## GIVEN INFORMATION:
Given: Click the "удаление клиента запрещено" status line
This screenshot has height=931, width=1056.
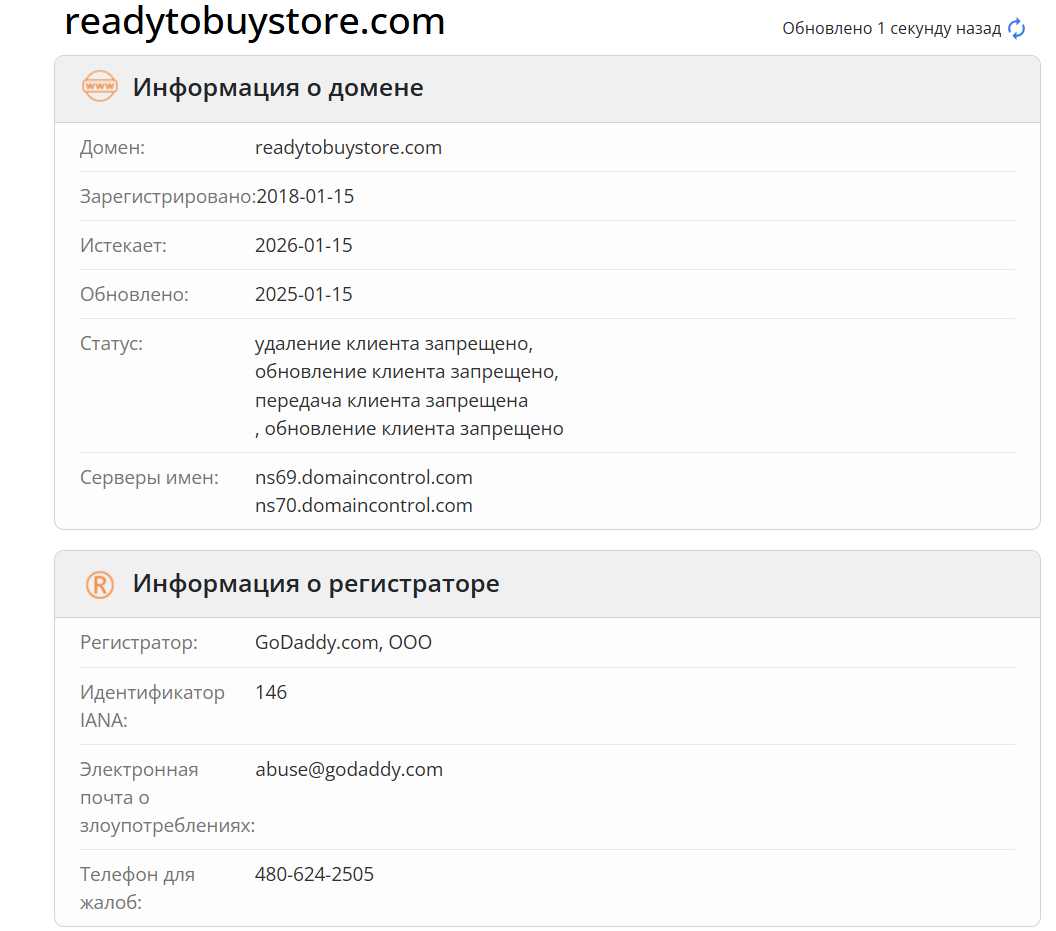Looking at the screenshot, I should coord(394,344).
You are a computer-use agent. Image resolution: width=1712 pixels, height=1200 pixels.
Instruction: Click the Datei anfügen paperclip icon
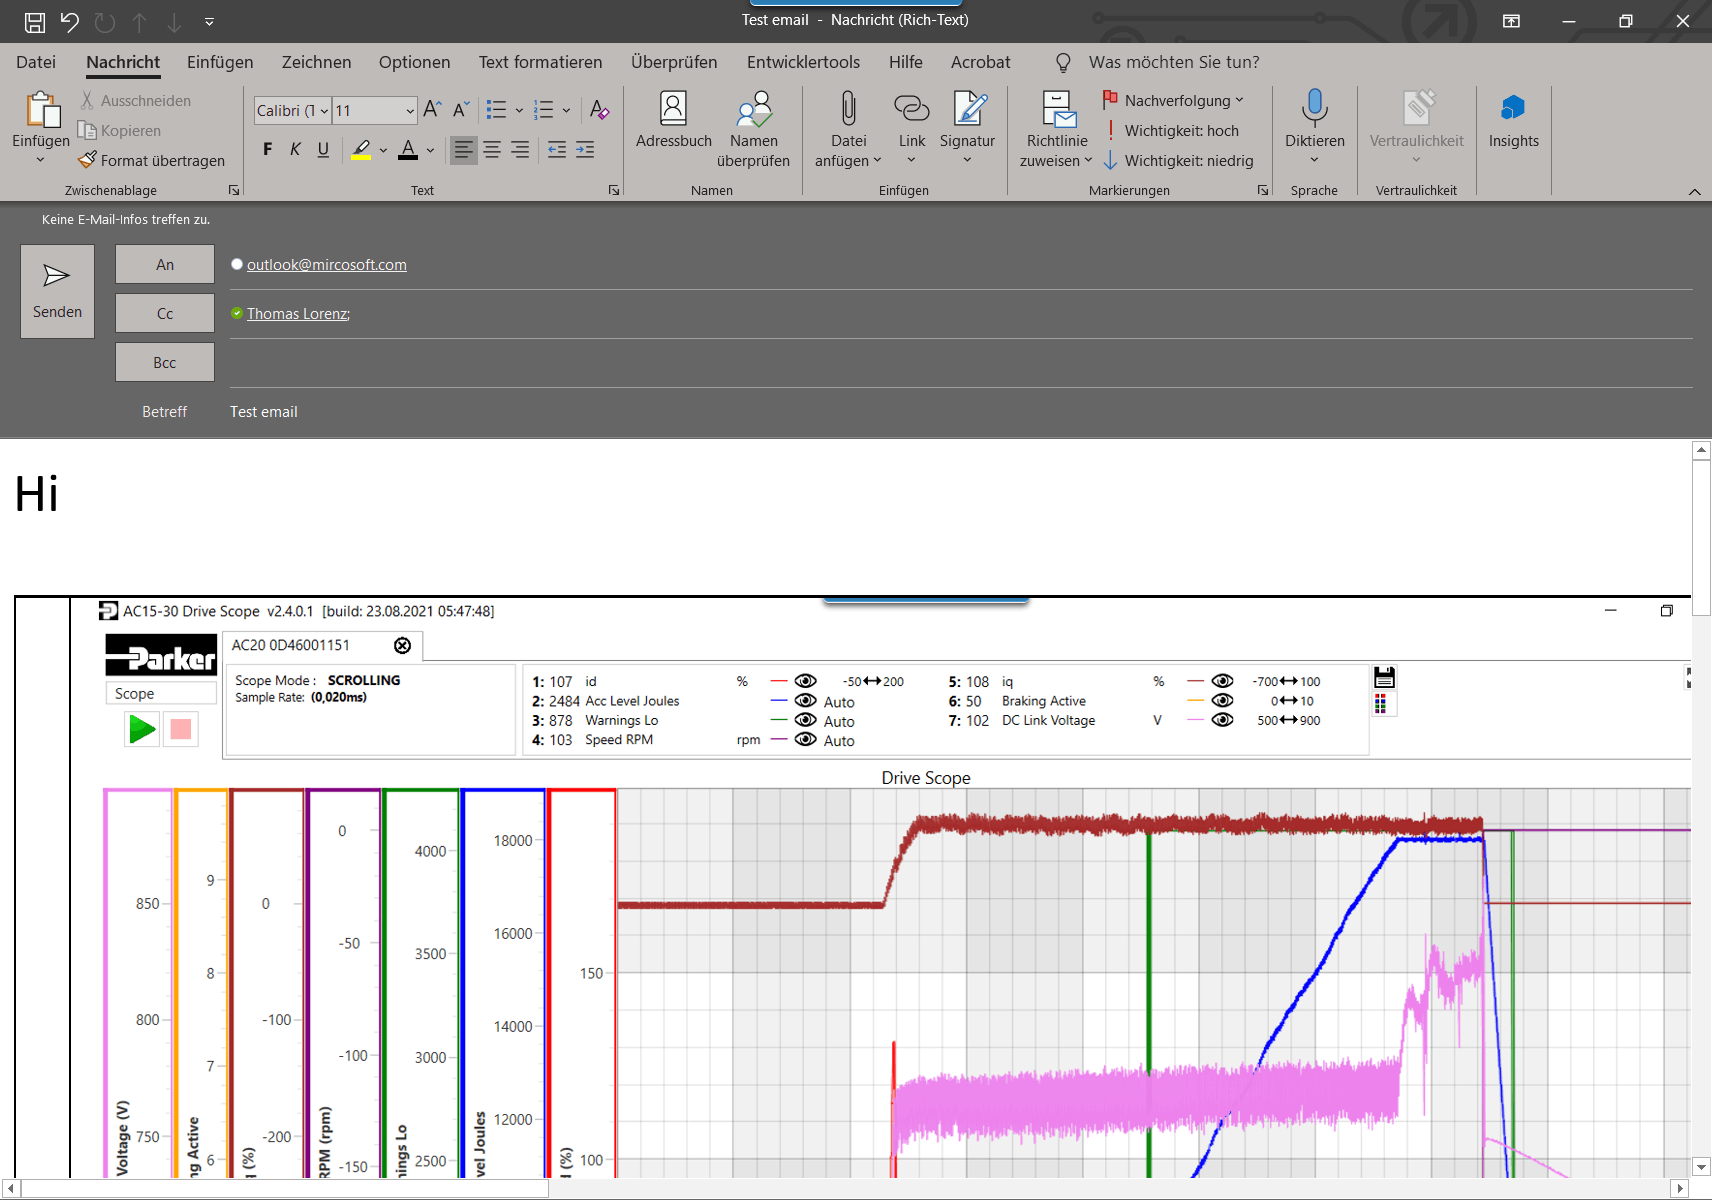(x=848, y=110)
...
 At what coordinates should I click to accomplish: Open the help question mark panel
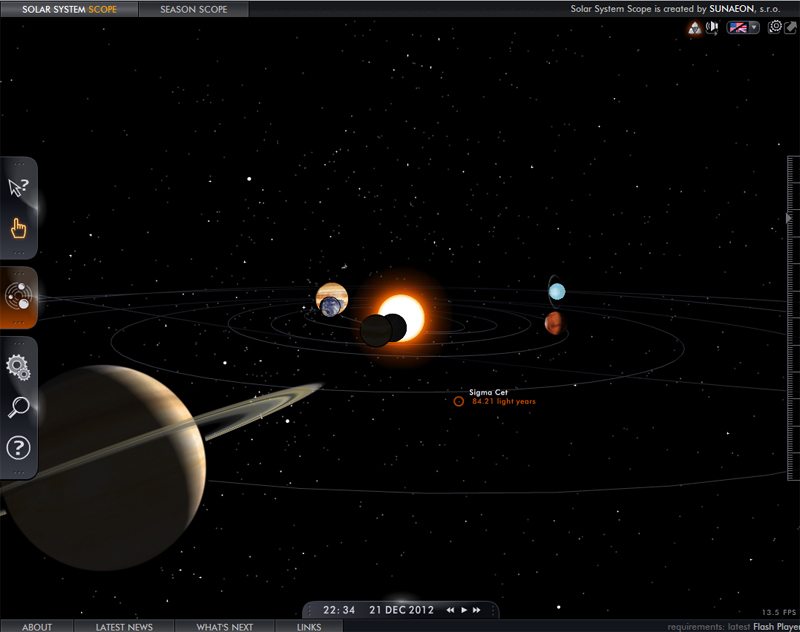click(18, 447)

## TASK:
Looking at the listing above, which lines run from the one containing "Given: Click the" through the one containing "You are a computer-use"? Print exactly those, ends included, pictures excluded.

## SOLVED PROBLEM:
Given: Click the "удаление клиента запрещено" status line
This screenshot has height=931, width=1056.
Looking at the screenshot, I should coord(394,344).
You are a computer-use agent. Image resolution: width=1712 pixels, height=1200 pixels.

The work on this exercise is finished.